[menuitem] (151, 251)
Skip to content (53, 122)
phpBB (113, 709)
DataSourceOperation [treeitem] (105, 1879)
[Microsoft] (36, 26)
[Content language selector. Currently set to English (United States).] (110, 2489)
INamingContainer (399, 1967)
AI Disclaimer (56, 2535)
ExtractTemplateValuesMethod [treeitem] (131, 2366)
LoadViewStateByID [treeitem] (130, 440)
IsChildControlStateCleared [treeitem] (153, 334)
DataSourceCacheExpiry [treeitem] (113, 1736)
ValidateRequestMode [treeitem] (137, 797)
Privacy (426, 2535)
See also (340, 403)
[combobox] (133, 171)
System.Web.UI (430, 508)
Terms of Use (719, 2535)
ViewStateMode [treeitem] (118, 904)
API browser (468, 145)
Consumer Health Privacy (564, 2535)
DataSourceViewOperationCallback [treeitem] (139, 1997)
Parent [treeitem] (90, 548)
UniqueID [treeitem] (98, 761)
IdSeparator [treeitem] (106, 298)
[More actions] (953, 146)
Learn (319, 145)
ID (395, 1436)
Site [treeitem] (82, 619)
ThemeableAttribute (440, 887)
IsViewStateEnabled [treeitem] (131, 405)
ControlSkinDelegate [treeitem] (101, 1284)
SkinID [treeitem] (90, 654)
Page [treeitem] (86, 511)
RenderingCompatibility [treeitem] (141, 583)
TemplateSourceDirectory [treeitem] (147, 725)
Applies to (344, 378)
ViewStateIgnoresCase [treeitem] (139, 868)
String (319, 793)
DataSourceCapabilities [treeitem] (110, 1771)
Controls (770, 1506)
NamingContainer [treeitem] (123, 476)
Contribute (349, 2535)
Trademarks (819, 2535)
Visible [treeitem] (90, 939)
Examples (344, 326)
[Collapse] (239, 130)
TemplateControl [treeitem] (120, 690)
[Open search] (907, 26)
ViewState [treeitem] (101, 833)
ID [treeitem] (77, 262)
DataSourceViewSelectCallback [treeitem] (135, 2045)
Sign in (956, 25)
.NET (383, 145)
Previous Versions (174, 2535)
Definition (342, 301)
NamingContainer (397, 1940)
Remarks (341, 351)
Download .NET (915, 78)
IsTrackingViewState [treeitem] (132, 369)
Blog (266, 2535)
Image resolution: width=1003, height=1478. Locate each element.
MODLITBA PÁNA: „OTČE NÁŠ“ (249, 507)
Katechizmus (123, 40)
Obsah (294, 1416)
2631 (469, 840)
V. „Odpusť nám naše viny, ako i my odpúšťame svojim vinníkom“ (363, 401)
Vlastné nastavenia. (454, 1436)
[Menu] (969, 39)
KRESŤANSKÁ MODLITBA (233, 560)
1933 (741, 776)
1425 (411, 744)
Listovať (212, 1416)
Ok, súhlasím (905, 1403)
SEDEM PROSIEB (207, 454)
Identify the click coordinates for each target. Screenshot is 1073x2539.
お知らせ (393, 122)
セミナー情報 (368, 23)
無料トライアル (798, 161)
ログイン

* **Short task**: Please quote all of the records above word for word, without changing a single character.

* **Written reply**:
[menuitem] (151, 251)
Skip to content (53, 122)
phpBB (113, 709)
DataSourceOperation [treeitem] (105, 1879)
[Microsoft] (36, 26)
[Content language selector. Currently set to English (United States).] (110, 2489)
INamingContainer (399, 1967)
AI Disclaimer (56, 2535)
ExtractTemplateValuesMethod [treeitem] (131, 2366)
LoadViewStateByID [treeitem] (130, 440)
IsChildControlStateCleared [treeitem] (153, 334)
DataSourceCacheExpiry [treeitem] (113, 1736)
ValidateRequestMode [treeitem] (137, 797)
Privacy (426, 2535)
See also (340, 403)
[combobox] (133, 171)
System.Web.UI (430, 508)
Terms of Use (719, 2535)
ViewStateMode [treeitem] (118, 904)
API browser (468, 145)
Consumer Health Privacy (564, 2535)
DataSourceViewOperationCallback [treeitem] (139, 1997)
Parent [treeitem] (90, 548)
UniqueID [treeitem] (98, 761)
IdSeparator [treeitem] (106, 298)
[More actions] (953, 146)
Learn (319, 145)
ID (395, 1436)
Site [treeitem] (82, 619)
ThemeableAttribute (440, 887)
IsViewStateEnabled [treeitem] (131, 405)
ControlSkinDelegate [treeitem] (101, 1284)
SkinID [treeitem] (90, 654)
Page [treeitem] (86, 511)
RenderingCompatibility [treeitem] (141, 583)
TemplateSourceDirectory [treeitem] (147, 725)
Applies to (344, 378)
ViewStateIgnoresCase [treeitem] (139, 868)
String (319, 793)
DataSourceCapabilities [treeitem] (110, 1771)
Controls (770, 1506)
NamingContainer [treeitem] (123, 476)
Contribute (349, 2535)
Trademarks (819, 2535)
Visible [treeitem] (90, 939)
Examples (344, 326)
[Collapse] (239, 130)
TemplateControl [treeitem] (120, 690)
[Open search] (907, 26)
ViewState [treeitem] (101, 833)
ID [treeitem] (77, 262)
DataSourceViewSelectCallback [treeitem] (135, 2045)
Sign in (956, 25)
.NET (383, 145)
Previous Versions (174, 2535)
Definition (342, 301)
NamingContainer (397, 1940)
Remarks (341, 351)
Download .NET (915, 78)
IsTrackingViewState [treeitem] (132, 369)
Blog (266, 2535)
Image resolution: width=1003, height=1478. Locate each element.
MODLITBA PÁNA: „OTČE NÁŠ“ (249, 507)
Katechizmus (123, 40)
Obsah (294, 1416)
2631 (469, 840)
V. „Odpusť nám naše viny, ako i my odpúšťame svojim vinníkom“ (363, 401)
Vlastné nastavenia. (454, 1436)
[Menu] (969, 39)
KRESŤANSKÁ MODLITBA (233, 560)
1933 (741, 776)
1425 (411, 744)
Listovať (212, 1416)
Ok, súhlasím (905, 1403)
SEDEM PROSIEB (207, 454)
Identify the click coordinates for each target. Screenshot is 1073x2539.
お知らせ (393, 122)
セミナー情報 (368, 23)
無料トライアル (798, 161)
ログイン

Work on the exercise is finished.